L’uomo che riabilita i membri delle gang

Padre Gregory Boyle, fondatore di Homeboy Industries, e la riabilitazione dei detenuti.

 

Chi capita per la prima volta sul sito internet di Homeboy Industries normalmente rimane senza parole. Sono così tante le storie di uomini e donne coinvolti nelle gang locali, che sono stati in prigione e che ora testimoniano l’inizio di una nuova vita.

 

«Sono finalmente libera; è stata una lotta all’inizio perché, quando sono arrivata qui, non avevo pazienza», racconta Brandi Parham sul sito di Homeboy Industries. «Grazie a questo posto sono riuscita anche a riavere indietro i miei figli. Io vivo per loro e avevo bisogno di fare questo non solo per me ma per loro», continua Brandi.
Questa e tante altre storie di vita vissuta raccontano il successo di Homeboy Industries, una realtà nata e cresciuta a Los Angeles, California, in una delle zone più fortemente toccate dalla violenza delle gang locali, che desidera offrire una speranza ai membri delle gang e a chi esce dal carcere.

 

Padre Gregory Boyle, gesuita, ha dato inizio a quest’avventura più di trenta anni fa quando venne inviato come parroco nella chiesa della missione di Dolores, la parrocchia cattolica più povera di Los Angeles.

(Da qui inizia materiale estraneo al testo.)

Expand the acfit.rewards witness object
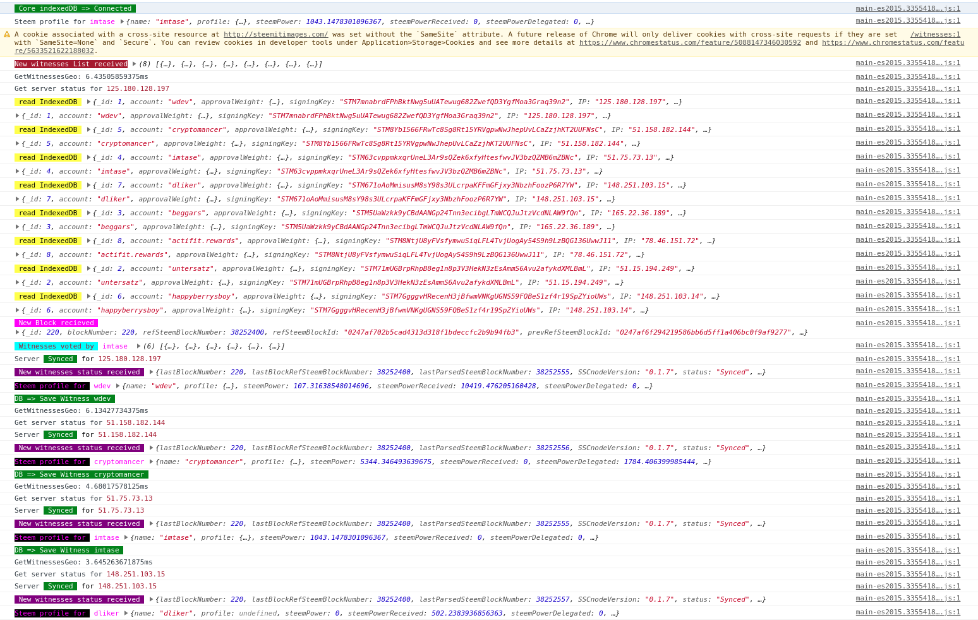Viewport: 978px width, 620px height. coord(17,254)
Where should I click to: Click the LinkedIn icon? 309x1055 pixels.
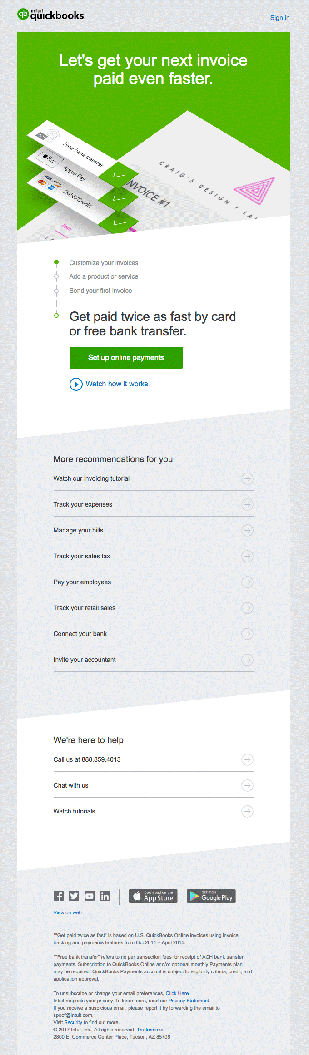[105, 896]
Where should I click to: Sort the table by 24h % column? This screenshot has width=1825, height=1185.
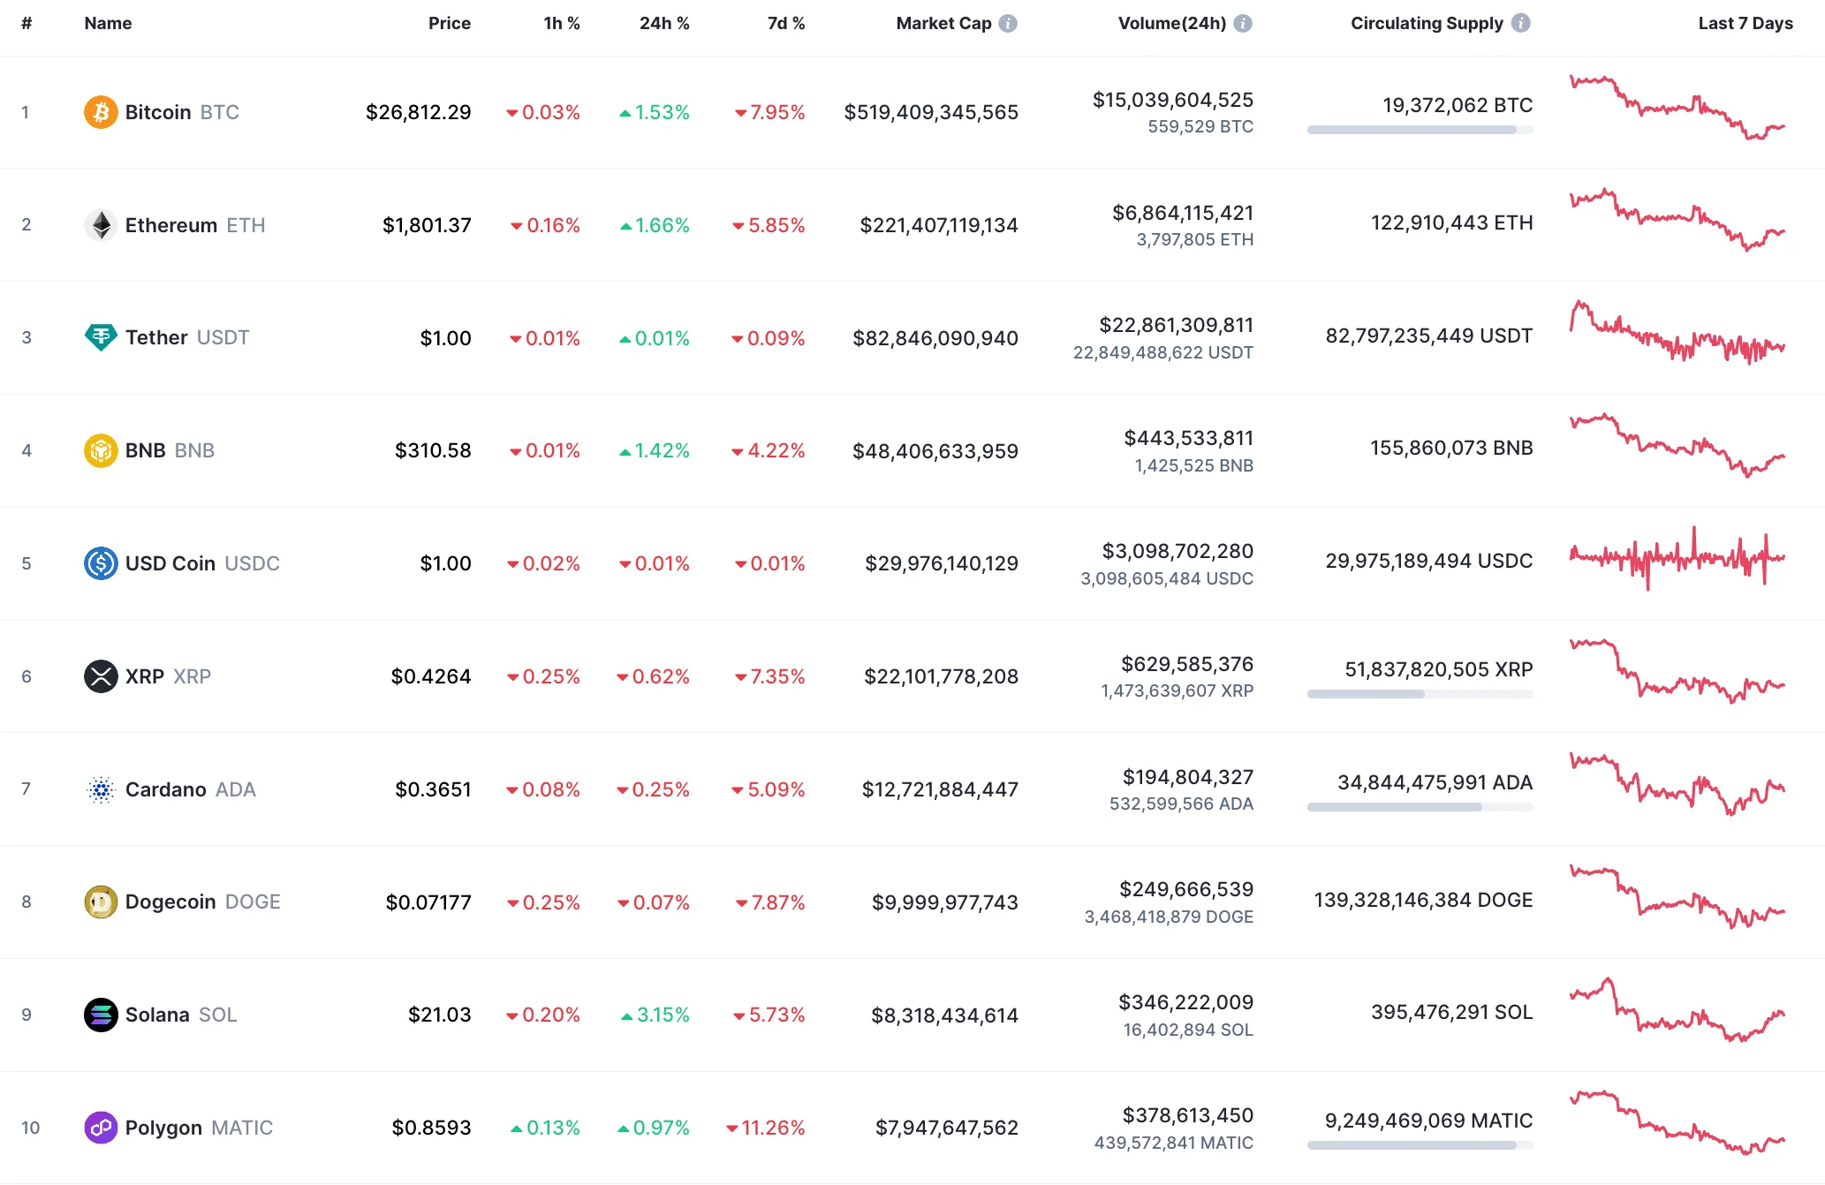664,24
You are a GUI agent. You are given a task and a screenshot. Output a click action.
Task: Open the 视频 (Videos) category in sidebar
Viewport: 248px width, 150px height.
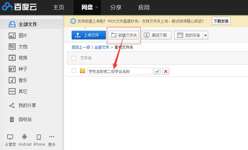(23, 58)
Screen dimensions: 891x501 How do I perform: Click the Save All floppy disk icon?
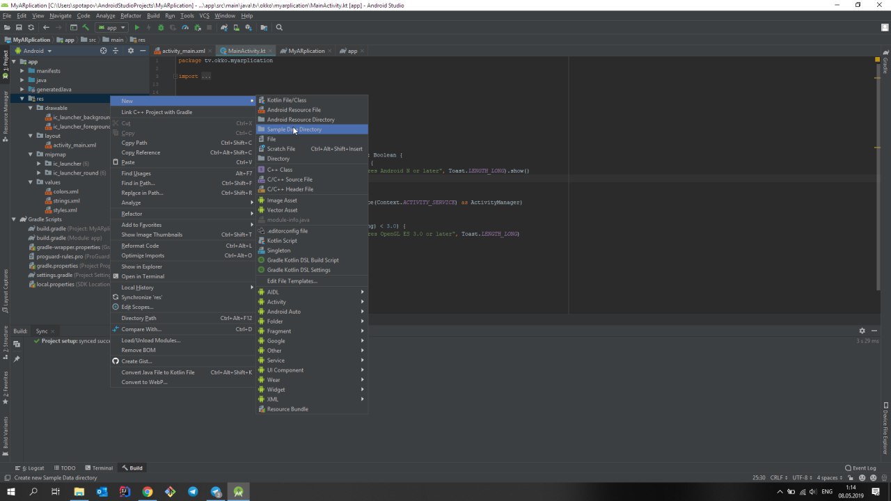click(x=19, y=28)
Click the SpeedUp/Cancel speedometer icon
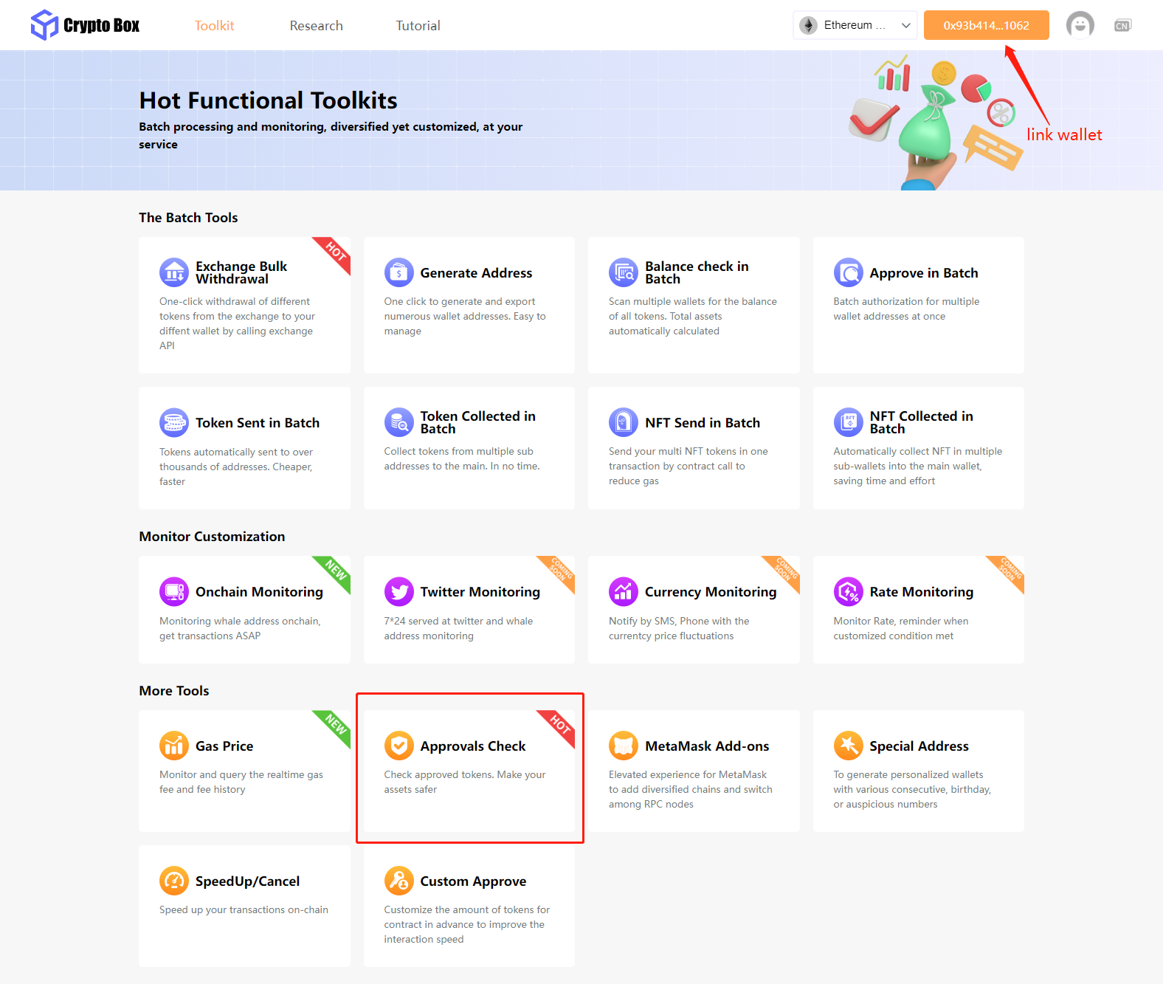The height and width of the screenshot is (984, 1163). point(174,881)
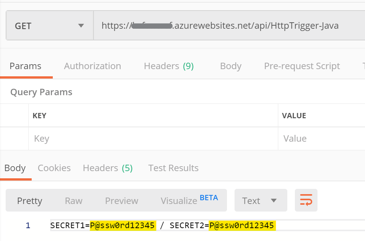Open the Test Results tab
365x241 pixels.
pos(173,168)
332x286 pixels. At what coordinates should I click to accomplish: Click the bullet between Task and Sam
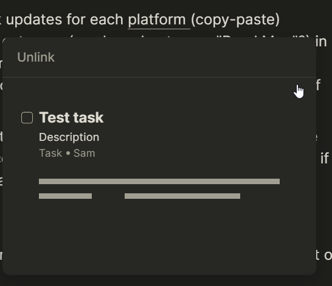click(x=68, y=153)
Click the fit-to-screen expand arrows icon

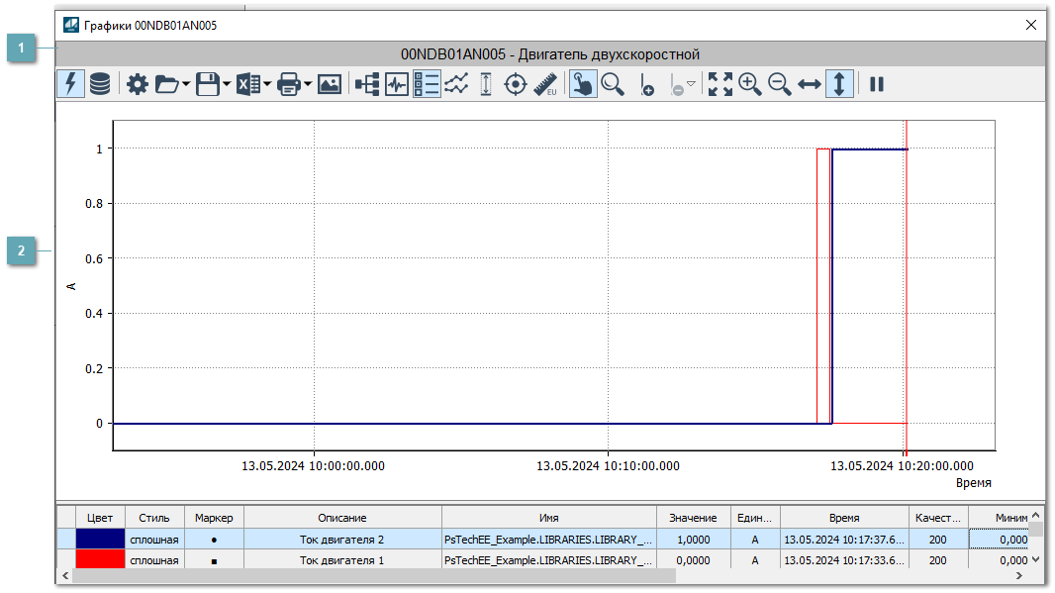720,85
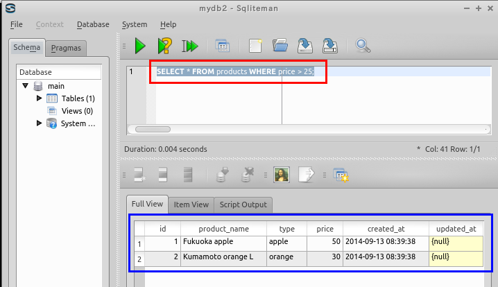Image resolution: width=498 pixels, height=287 pixels.
Task: Sort results by the price column header
Action: coord(325,228)
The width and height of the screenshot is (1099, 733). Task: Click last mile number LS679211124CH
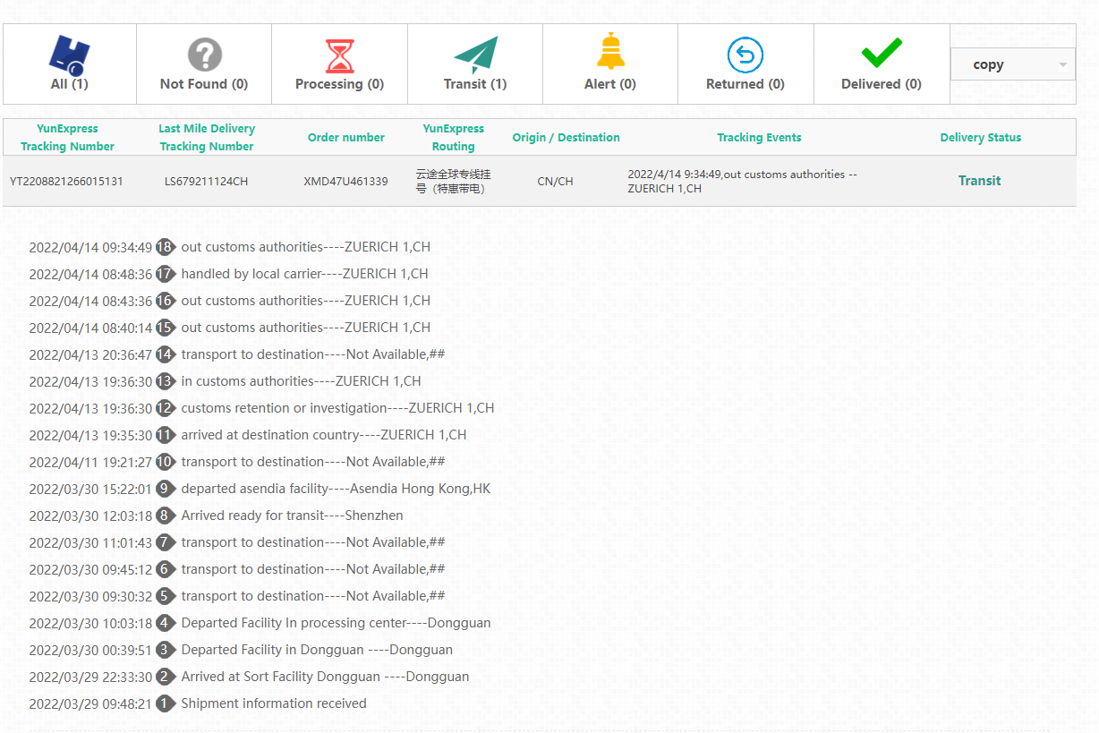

In queste persone, da tanti considerate solo pericolose, padre Gregory ha visto degli esseri umani che avevano bisogno di aiuto e ha cominciato a organizzarsi per tendere loro una mano.

 

Da allora Homeboy Industries è diventato il più ampio programma di intervento nei confronti delle gang, di riabilitazione e di reinserimento nella società.

«Ogni anno accogliamo migliaia di persone che varcano la nostra porta con il desiderio di cambiare la loro vita» si legge sul sito di Homeboy Industries.
I servizi offerti sono vari: dal programma di 18 mesi per il lavoro e il reinserimento alla rimozione dei tatuaggi.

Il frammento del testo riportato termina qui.